Everyone has their way of creating a QlikView calendar script. Here, however, I argue you should ditch that script and do something different.
The Traditional Calendar
Ever since my initial QlikView training I have frequently seen examples of calendar scripts and how to build them. Torben Seebach’s recent Community post being a great example of how you can super charge your calendar create script. Long ruminations on how to obtain the min and max values over a large data set have largely been driven by setting the variables ready to enumerate for a calendar script (though this is not the only reason you may want to get a min and max value out of a table).
The Inefficient Calendar
Calendar tables are useful for splitting out a single date into all the myriad of ways that date can be categorised; it’s year, month, quarter, day etc. etc.. I’ve seen some calendar tables with many many fields in them. Herein lies my first problem with calendar tables; I always advise keeping the number of fields in your data model to a minimum to avoid confusion and clutter. A pre-canned calendar script with many dimensions encourages developers to have more fields than than they actually need. Another thing I try to keep to a minimum is joins in the data model. Whilst these are not generally a problem, there is a slight overhead in each hop that need to be made to pull all data together for an expression. As date fields are common dimensions expressions involving them, in a linked calendar, over large data sets will start to perform less well. Finally, no matter how well you optimise the script, there is an overhead to building your load script each time you reload your front end application.
The Alternative Calendar
What I tend to do as an alternative to the calendar table is to build my date dimensions in the fact tables themselves. The code to split a date into it’s constituent parts is the same as when done in a separate table, and if manipulation is required to derive the date (for example converting from a text value in a CSV) then this can be done in a preceding load. Yes, there is an overhead in calculating the date parts for each row, but QlikView’s expression caching should kick in here, and I’ll wager that this overhead is nothing compared to the drive\network lag of pulling your data. If you have an incremental load then the dates are not recalculated on old rows. If you have many dates in your table you can choose which fields you break out into what dimensions – based on need rather than what is in your saved script.
Most of the advantages of using a calendar script and separate table can be obtained, without the disadvantages in the section above.
In this code you can see I am deriving a few date based dimensions in among other fields:
Plugging The Gaps
One of the potential disadvantages of the approach above is that you can have gaps in the date field. in many cases this is a moot point, as either there is data for every day or it doesn’t matter that there isn’t. Having a month list box with only a few months in may look strange (I tend not to worry about this though), but this can be overcome by a force concatenate of missing months (using WHERE NOT EXISTS). If a report is required where you show all days where nothing happened then the same approach may be used for days, in this case remember you can derive all your dimensions as you append the dates.
Another disadvantage, if you have incremental loads, is that it is easier to add new date dimensions to a calendar script than to stored QVDs. It is not to difficult when your dates are in-line though. If you spend new rows to an existing QVD on each load simply add the new field to the increment part of the load, and also when loading from Dave QVD – this will break the optimised load on first run but you can restore this by reverting to the saved field for subsequent runs. If you have QVDs that are not appended to you will need to create an ad-hoc QVD generator to add the new field to all stored QVDs – this is a relatively simple task.
A Further Thought
If calendar tables hanging off your fact table is what you want (perhaps performance is not an issue for you) you could generate a calendar QVD with all the date parts in for as long a period as you like. This can then be loaded with a WHERE EXISTS into the presentation document. Each field that date break downs are required for simply requires the generic fields names in the QVD to be renamed, to avoid loops and synthetic keys. This way the min and max deriving and the loop is not required and your front end load is simply optimised loads from a number of QVDs – which is clean and tidy.

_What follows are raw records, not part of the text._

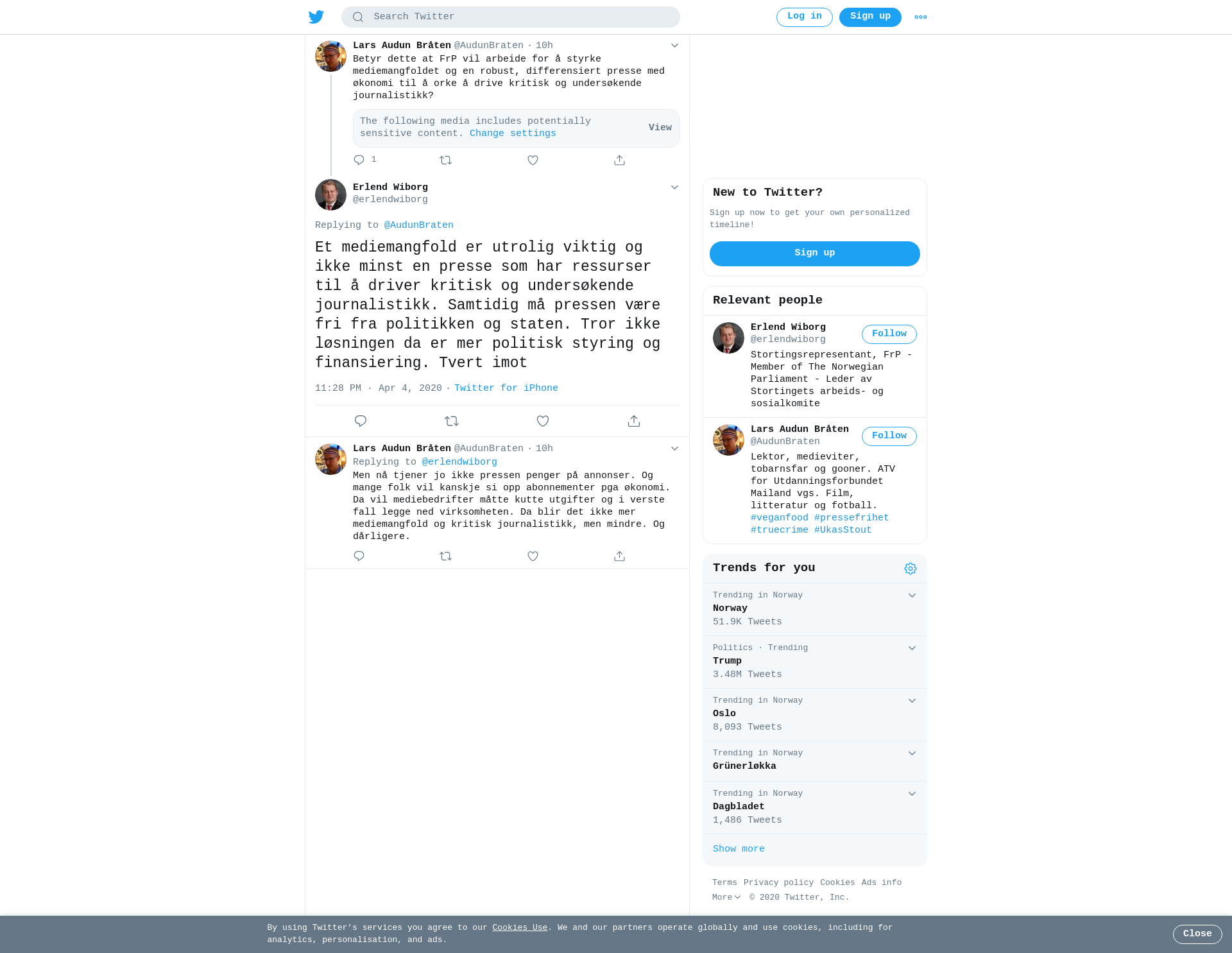Retweet Lars Audun Bråten's bottom reply
This screenshot has height=953, width=1232.
point(446,556)
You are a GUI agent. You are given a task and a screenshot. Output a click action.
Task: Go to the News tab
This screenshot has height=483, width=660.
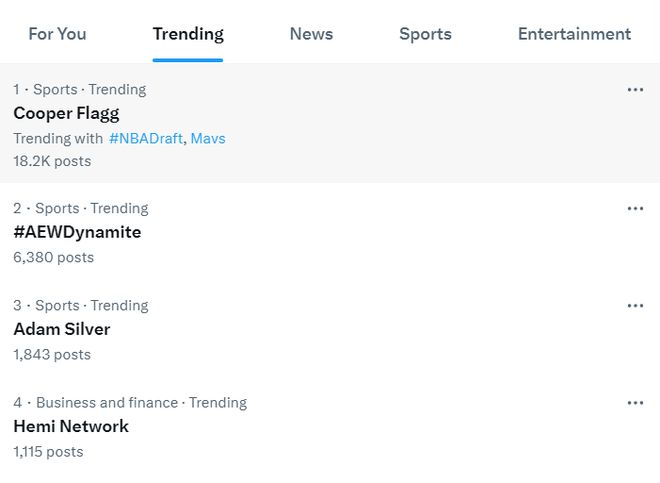point(311,34)
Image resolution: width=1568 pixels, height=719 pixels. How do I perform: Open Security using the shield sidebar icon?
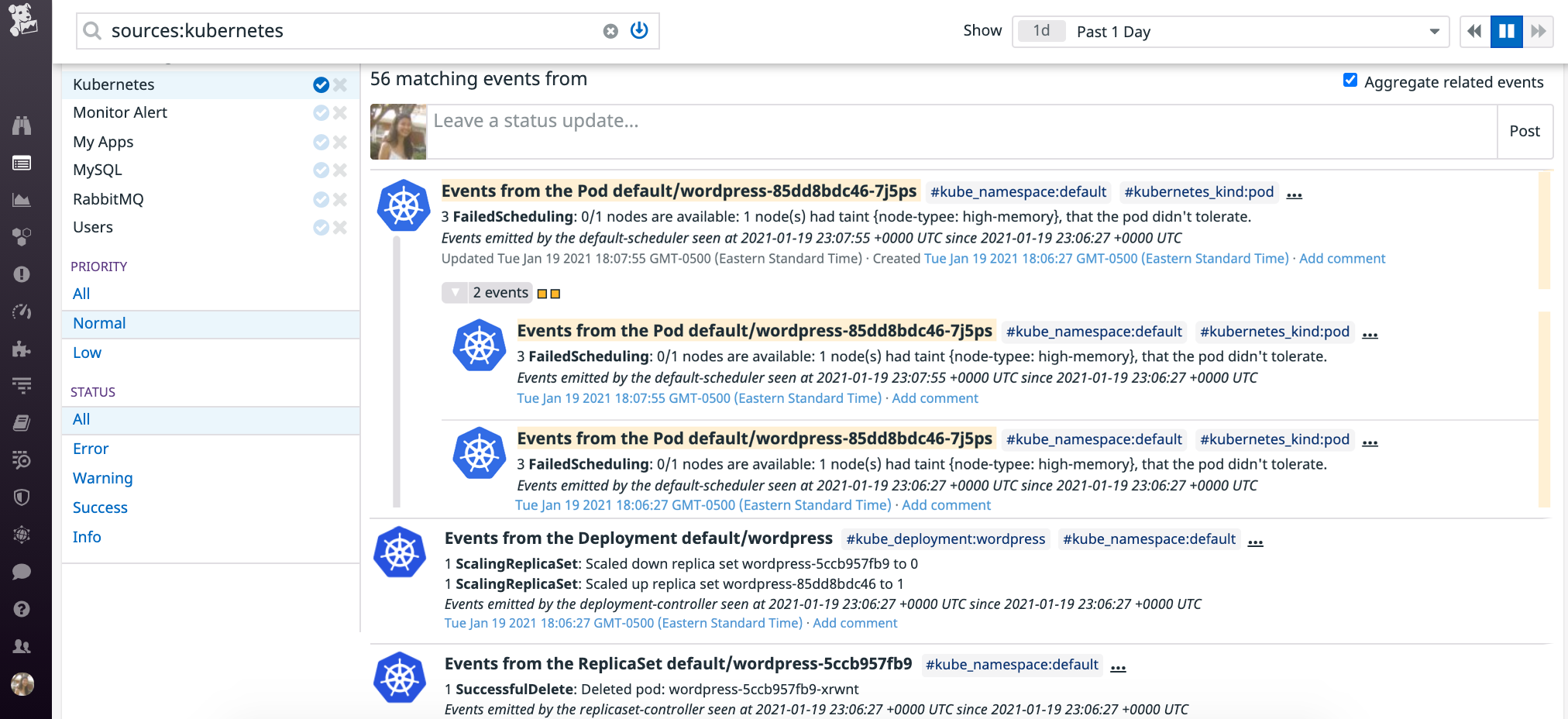pos(22,497)
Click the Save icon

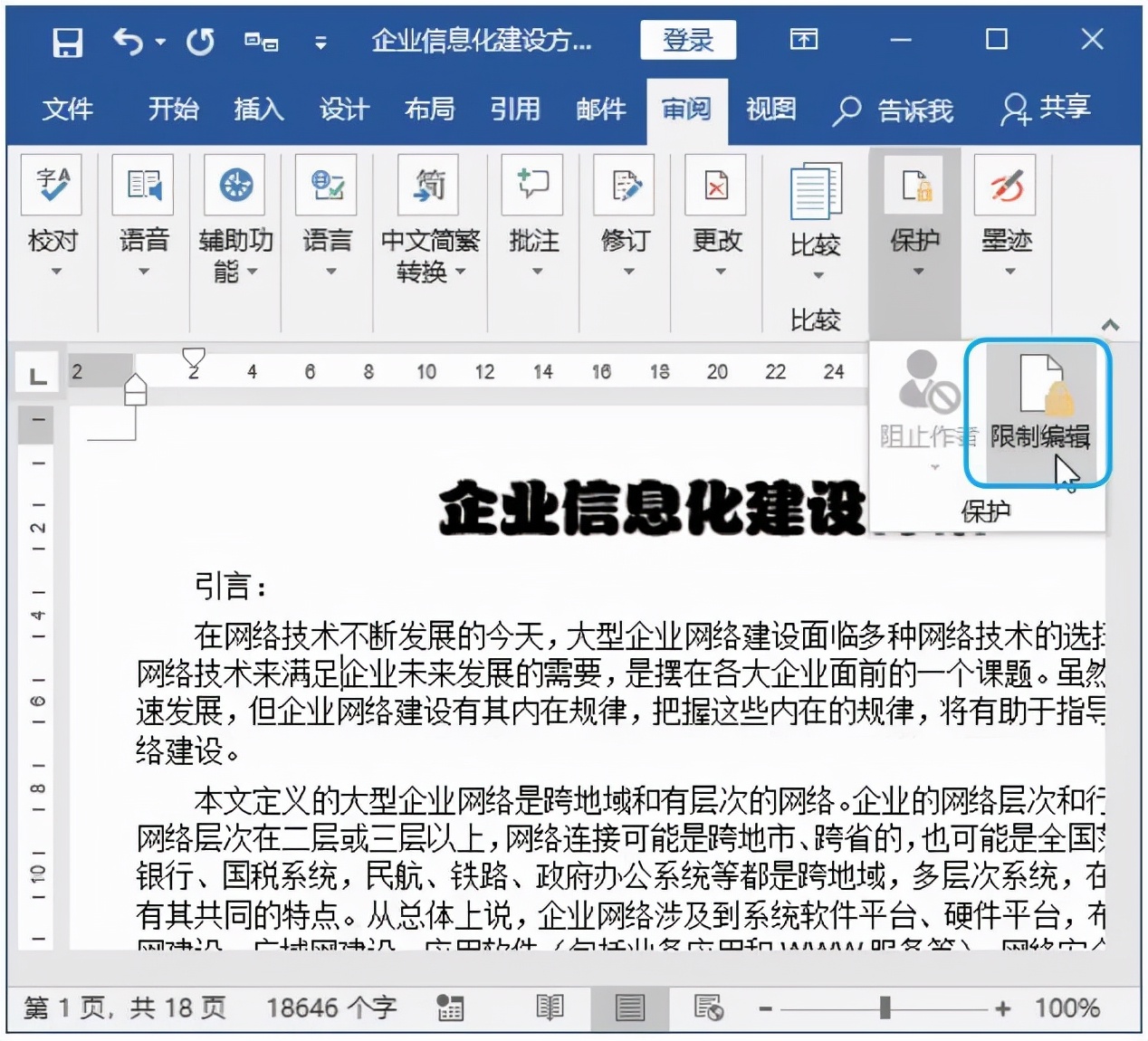click(x=64, y=40)
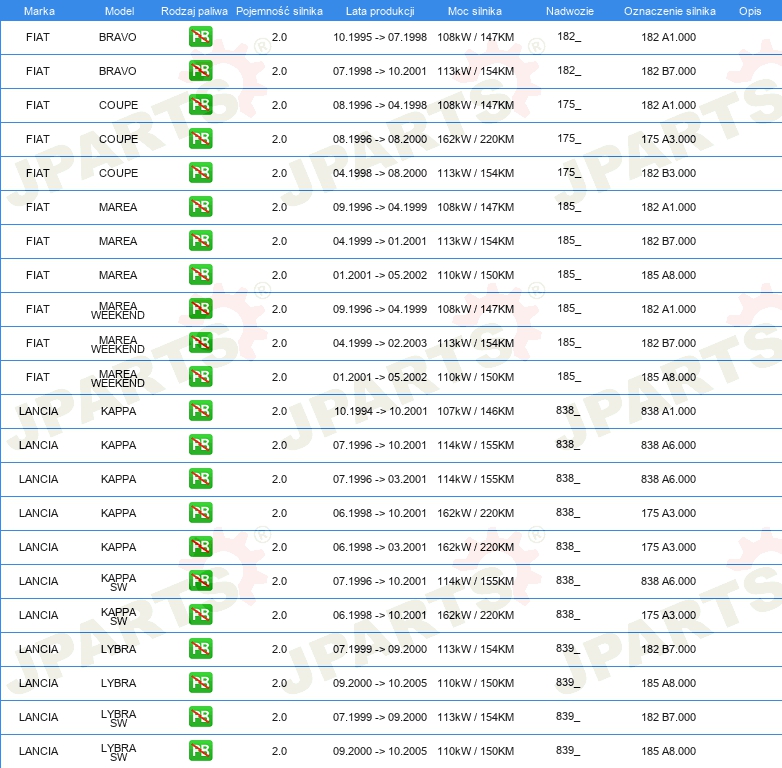
Task: Click the 04.1999 -> 02.2003 production years cell
Action: [379, 343]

This is a topic that I am very keen to hear other people’s thoughts on, particularly those who know details of QlikView’s inner workings. There are people I know of who are QlikView architecture experts who use calendars, so perhaps I am on the wrong tack here? What I do know is that fewer tables can perform better and calculating date dimensions in-line does not adversely affect data loads.
Please discuss below, I am ready to be challenged on this.